▶ _DOCUMENT PASSAGE_:
********
Securities and Exchange Commission
Washington D.C. 20549
Form 8-K/A
(AMENDMENT NO. 1)
Current Report
Pursuant to Section 13 or 15(d) of
the Securities Exchange Act of 1934
Date Of Report (Date of the earliest event reported)
October 12, 1995
____________________
The Stephan Co.
Florida 1-4436 59-0676812
(State or other (Commission File (I.R.S. Employer
jurisdiction of Number) Identification
incorporation) Number)
1850 W. McNab Road
Fort Lauderdale, Florida 33309
(Address of principal executive offices) (Zip Code)
(305) 971-0600
(Registrant's telephone number, including area code)
ITEM 4. CHANGE IN REGISTRANT'S CERTIFYING ACCOUNTANT
(b) During the two most recent fiscal years and
through October 12, 1995 (date of resignation), there have
been no disagreements with Kaufman Rossin & Co. on any
matter of accounting principles or practices, financial
statement disclosure, or auditing scope or procedure or any
reportable events.
(c) The Registrant has requested that Kaufman Rossin
& Co. furnish it with a letter addressed to the Securities
and Exchange Commission stating whether it agrees with the
statements included in the original Form 8-K as filed on
October 17, 1995. A copy of Kaufman Rossin & Co.'s letter
to the Securities and Exchange Commission, dated October 18,
1995 is filed as Exhibit 16.2 to this Form 8-K/A.
(d) The Registrant has requested Kaufman Rossin & Co.
********
▶ _DATASET CONTENT_:
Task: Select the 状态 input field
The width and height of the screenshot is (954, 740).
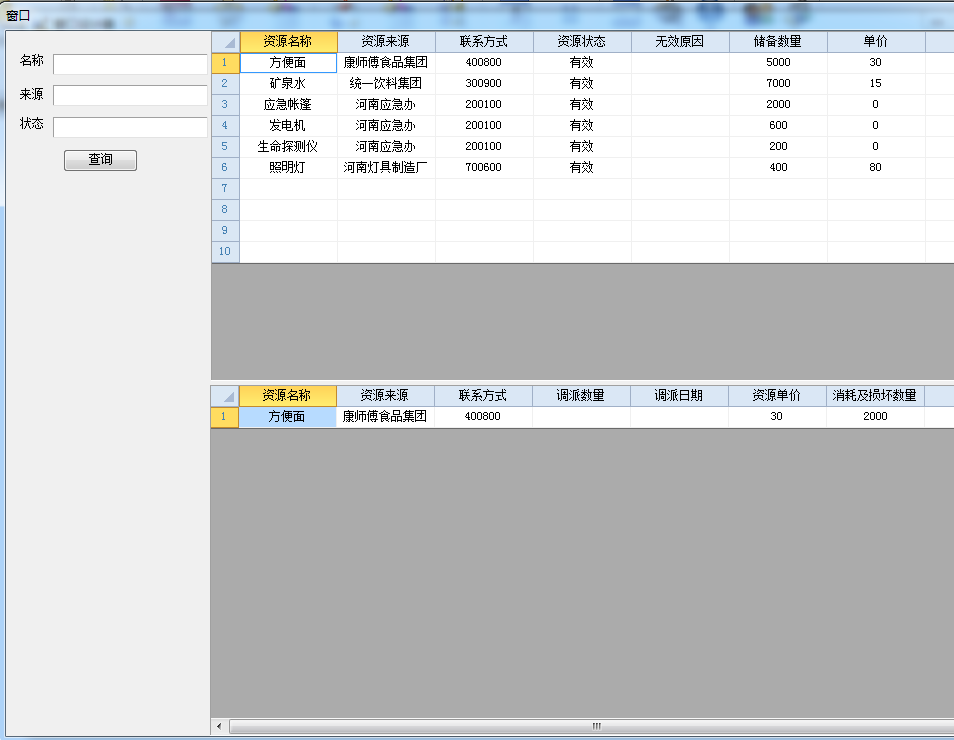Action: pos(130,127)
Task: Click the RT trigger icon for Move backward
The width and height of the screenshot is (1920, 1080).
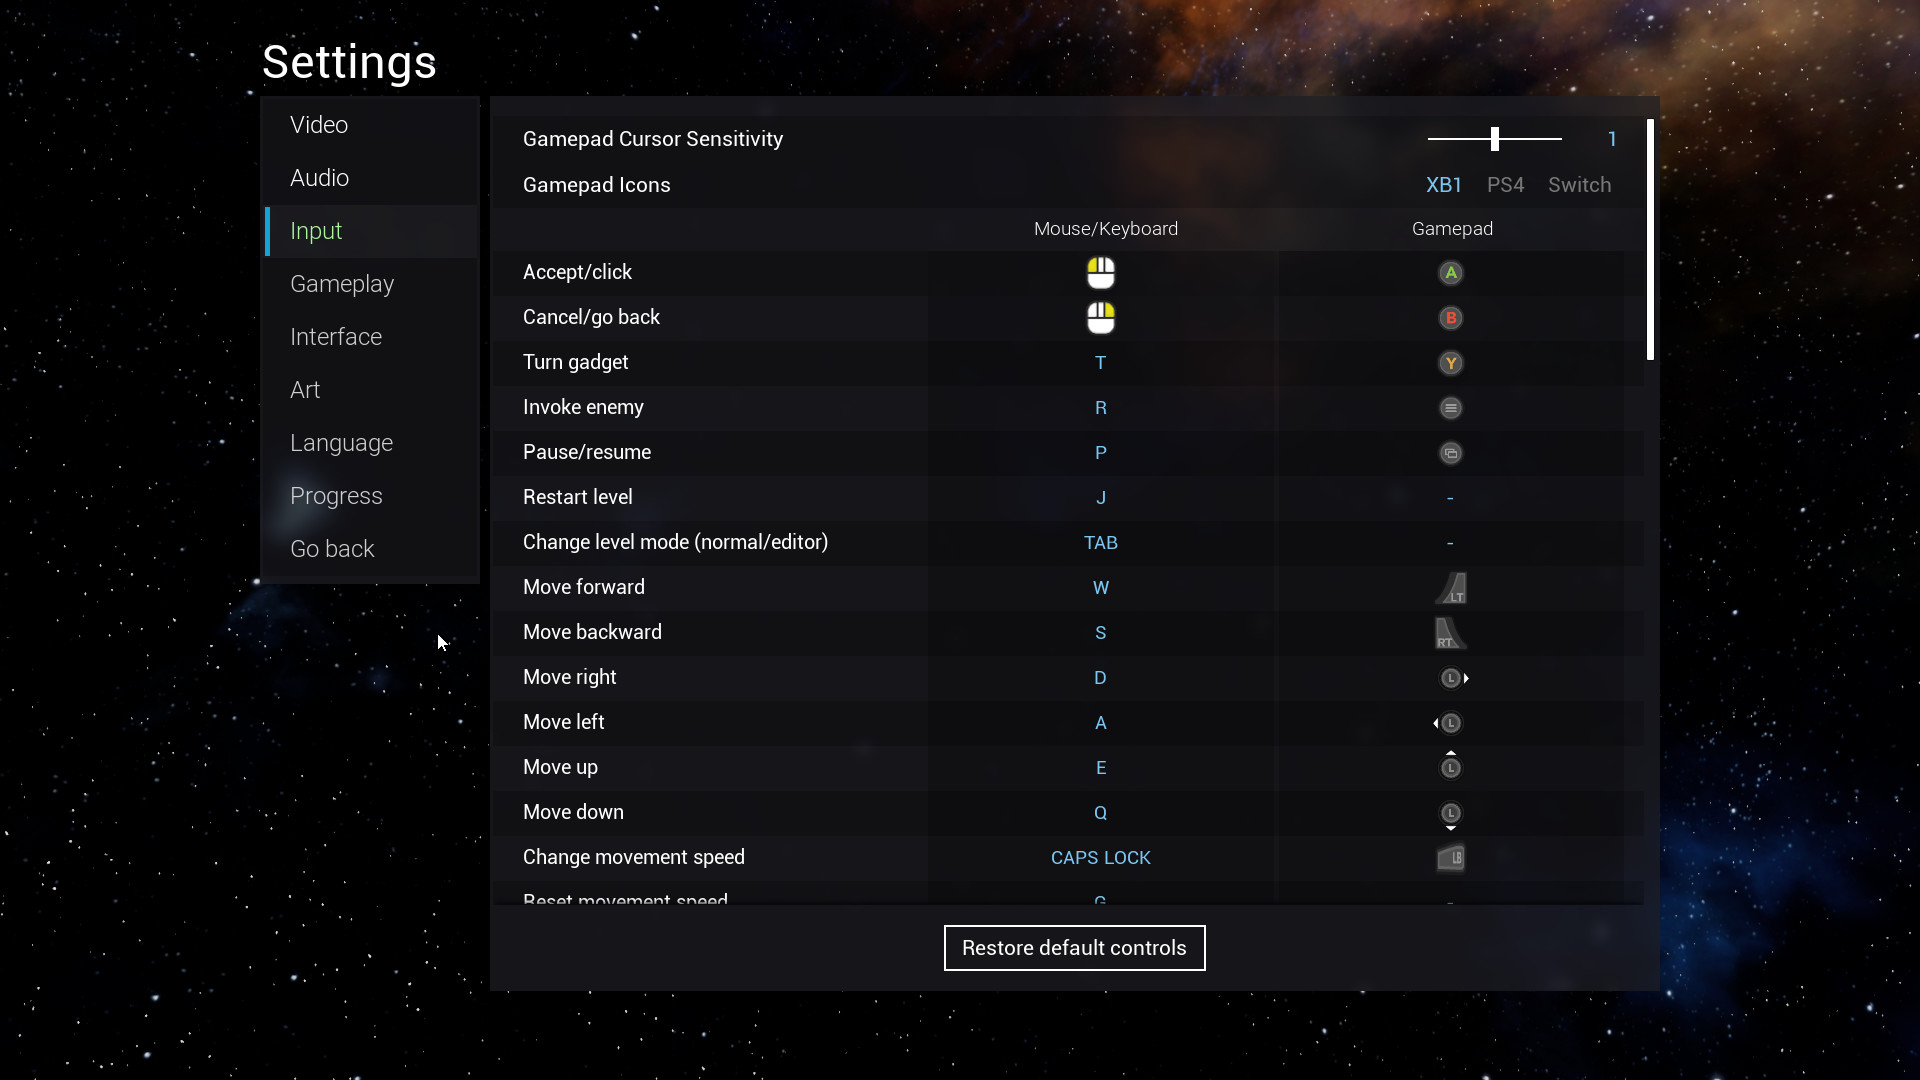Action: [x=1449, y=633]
********
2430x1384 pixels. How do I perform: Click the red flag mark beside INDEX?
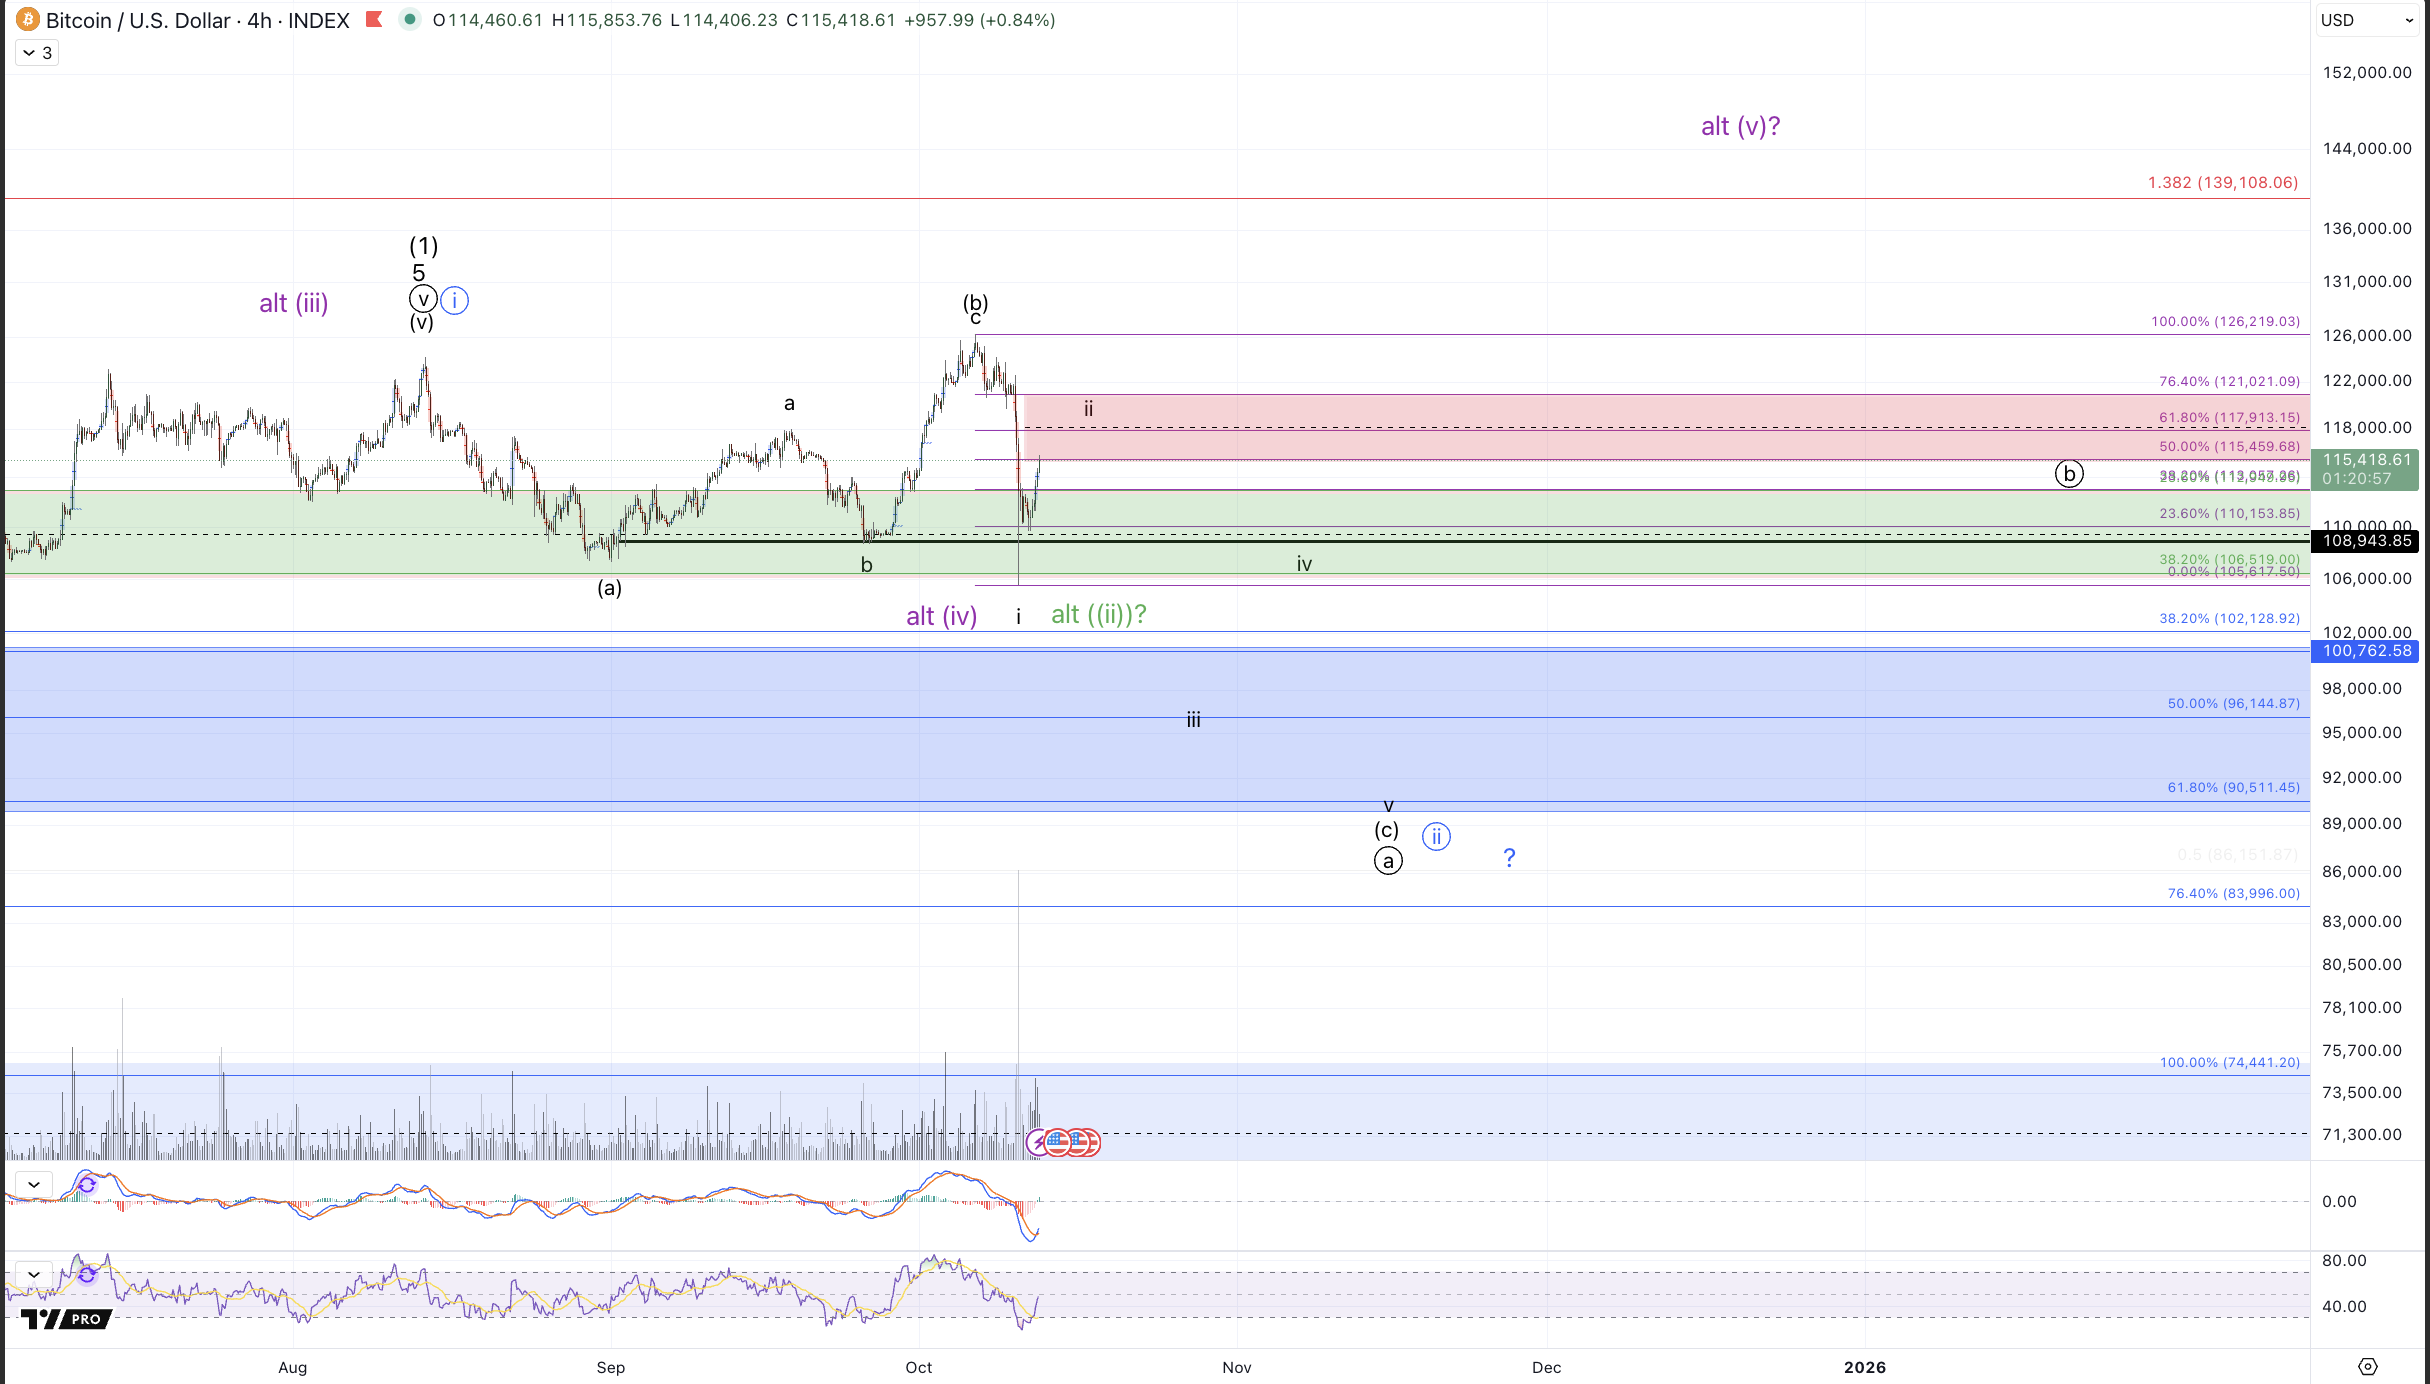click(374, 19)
********
▶ _TASK GOAL_: Translate this sentence from the Form 8-K/A filing into Spanish: "A copy of Kaufman Rossin & Co.'s letter to the Securities and Exchange Commission, dated October 18, 1995 is filed as Exhibit 16.2 to this Form 8-K/A."

▶ _OUTPUT BELOW_: Una copia de la carta de Kaufman Rossin & Co. a la Comisión de Bolsa y Valores, fechada el 18 de octubre de 1995, se presenta como Anexo 16.2 de este Formulario 8-K/A.